**URAIAN TUGAS:** Tulis ulang tanpa perubahan bagian teks tentang pencak silat, dimulai dari "Dan yang paling" dan diakhiri dengan "ucap Iqbal, terkekeh.".

**TEKS YANG DISEDIAKAN:**
+ + + + +
Jika seorang petarung ingin naik tingkat dari petarung amatir menjadi pro yang bertarung di arena MMA, Suwardi mengatakan, ia tak bisa mengandalkan satu jenis bela diri saja, tapi minimal mesti menguasai 3-4 jenis bela diri lain. Sebabnya, Suwardi juga menguasai bela diri muay Thai dan Brazilian jiu-jitsu.
Pelbagai profesi dan pekerjaan sempat ditekuni ayah tiga anak ini sebelum menjadi petarung MMA. Ia pernah berjualan bakso di Madura, menjadi mekanik bengkel sepeda motor, bahkan mandor di perkebunan kelapa sawit di Sukabumi. Setelah menjadi juara, Suwardi banyak menerima tawaran mengajar di sejumlah padepokan silat di Jabodetabek, salah satunya sasana Synergy Asta, Bogor.
Suwardi merasa, jika hanya mengajar, penghasilan tak akan mencukupi periuk nasi keluarganya. Namun ia juga dipercaya oleh sejumlah pengusaha nasional dan anak pejabat untuk mengajar bela diri secara privat. "Dibayar dengan hitungan per jam, dan nilainya cukup besar."
Suwardi kerap menggelar seminar sebagai perwakilan PSHT untuk mengenalkan pencak silat menjadi petarung MMA. Programnya adalah membuka sasana bagi pendekar silat yang ingin terjun menjadi petarung MMA kelas amatir. Harapannya, petarung yang menjadi juara di turnamen MMA kelas amatir akan mewakili daerahnya dan dipertandingkan dengan juara dari daerah lain, lalu diambil satu orang untuk dikarantina menjadi petarung pro di turnamen MMA nasional dan internasional.
Makin populernya bela diri ini juga dirasakan oleh para atletnya. Sebut saja yang dialami suami-istri peraih medali emas di Asian Games 2018, Iqbal Chandra Pratama dan Sarah Tria Monita. Mereka masih merasa rikuh jika ada masyarakat menghampiri mereka dan meminta foto bersama. "Kaget, karena keluar dari kebiasaan kami. Enggak masalah, tandanya mereka mendukung kami," kata Iqbal kepada Tempo, Rabu pekan lalu.
Dan yang paling sering diajak berfoto adalah Iqbal. "Banyak perempuan ajak foto (Iqbal), saya sih enggak apa-apa," ujar Sarah.
Menurut Iqbal, hidup sebagai atlet pencak silat sekarang sudah jauh lebih baik dari yang dulu. Ia menyatakan hal itu bukan hanya dari segi kesejahteraan, tapi juga peralatan yang digunakan di arena pertandingan. "Sekarang ada bonusnya, ada videotron juga, ada video replay, bengkaknya saja yang masih sama," ucap Iqbal, terkekeh.
+ + + + +
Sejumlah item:
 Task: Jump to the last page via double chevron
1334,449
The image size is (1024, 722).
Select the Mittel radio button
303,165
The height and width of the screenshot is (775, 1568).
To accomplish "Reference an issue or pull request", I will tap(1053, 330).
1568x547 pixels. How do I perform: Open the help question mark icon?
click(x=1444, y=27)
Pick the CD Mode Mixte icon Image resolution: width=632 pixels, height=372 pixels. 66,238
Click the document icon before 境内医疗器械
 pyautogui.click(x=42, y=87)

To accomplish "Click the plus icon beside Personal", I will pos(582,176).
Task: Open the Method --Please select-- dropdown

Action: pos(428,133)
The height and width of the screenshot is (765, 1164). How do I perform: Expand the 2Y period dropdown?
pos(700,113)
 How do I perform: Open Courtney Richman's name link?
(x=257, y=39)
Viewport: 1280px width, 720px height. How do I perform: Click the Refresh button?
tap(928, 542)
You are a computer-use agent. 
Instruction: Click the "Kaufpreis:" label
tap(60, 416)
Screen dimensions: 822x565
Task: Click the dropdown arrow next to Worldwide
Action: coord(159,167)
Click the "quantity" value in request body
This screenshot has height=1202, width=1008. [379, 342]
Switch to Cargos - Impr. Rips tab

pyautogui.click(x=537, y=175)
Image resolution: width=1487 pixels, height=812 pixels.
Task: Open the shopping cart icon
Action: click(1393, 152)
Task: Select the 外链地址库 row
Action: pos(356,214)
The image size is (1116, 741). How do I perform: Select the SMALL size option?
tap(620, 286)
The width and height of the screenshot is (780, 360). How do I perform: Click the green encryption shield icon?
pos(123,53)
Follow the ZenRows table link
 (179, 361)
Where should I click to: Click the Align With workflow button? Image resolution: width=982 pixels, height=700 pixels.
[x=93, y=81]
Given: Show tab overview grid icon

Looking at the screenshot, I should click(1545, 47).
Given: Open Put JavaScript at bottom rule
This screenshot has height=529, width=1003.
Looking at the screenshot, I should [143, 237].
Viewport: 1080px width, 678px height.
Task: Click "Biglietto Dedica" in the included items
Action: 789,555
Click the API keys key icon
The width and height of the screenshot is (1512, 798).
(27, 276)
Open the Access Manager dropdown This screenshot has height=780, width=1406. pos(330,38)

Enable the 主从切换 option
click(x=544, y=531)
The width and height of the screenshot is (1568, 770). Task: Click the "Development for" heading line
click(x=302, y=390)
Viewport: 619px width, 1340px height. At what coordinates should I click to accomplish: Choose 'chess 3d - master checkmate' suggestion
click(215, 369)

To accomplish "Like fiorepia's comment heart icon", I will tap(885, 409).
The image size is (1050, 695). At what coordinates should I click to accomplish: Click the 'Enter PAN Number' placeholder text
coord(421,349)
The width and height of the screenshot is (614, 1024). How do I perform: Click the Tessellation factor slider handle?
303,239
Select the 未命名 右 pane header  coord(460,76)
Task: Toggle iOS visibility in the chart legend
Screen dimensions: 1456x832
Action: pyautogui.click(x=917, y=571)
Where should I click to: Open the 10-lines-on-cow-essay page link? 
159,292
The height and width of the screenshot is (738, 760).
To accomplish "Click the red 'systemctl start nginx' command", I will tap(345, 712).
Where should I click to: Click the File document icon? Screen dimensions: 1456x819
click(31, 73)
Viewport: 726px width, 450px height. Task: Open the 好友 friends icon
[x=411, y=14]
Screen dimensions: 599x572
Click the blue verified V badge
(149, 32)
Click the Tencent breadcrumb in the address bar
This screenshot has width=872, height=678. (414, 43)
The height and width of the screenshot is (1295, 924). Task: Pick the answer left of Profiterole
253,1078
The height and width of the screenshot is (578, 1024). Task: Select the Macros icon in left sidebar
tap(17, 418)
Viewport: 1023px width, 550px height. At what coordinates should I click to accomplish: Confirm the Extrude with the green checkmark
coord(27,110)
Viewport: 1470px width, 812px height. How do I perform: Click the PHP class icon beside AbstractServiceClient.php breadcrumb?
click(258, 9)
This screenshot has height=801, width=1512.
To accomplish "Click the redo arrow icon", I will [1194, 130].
+ + + + +
**PENYELESAIAN SOAL INI:**
Dan yang paling sering diajak berfoto adalah Iqbal. "Banyak perempuan ajak foto (Iqbal), saya sih enggak apa-apa," ujar Sarah.
Menurut Iqbal, hidup sebagai atlet pencak silat sekarang sudah jauh lebih baik dari yang dulu. Ia menyatakan hal itu bukan hanya dari segi kesejahteraan, tapi juga peralatan yang digunakan di arena pertandingan. "Sekarang ada bonusnya, ada videotron juga, ada video replay, bengkaknya saja yang masih sama," ucap Iqbal, terkekeh.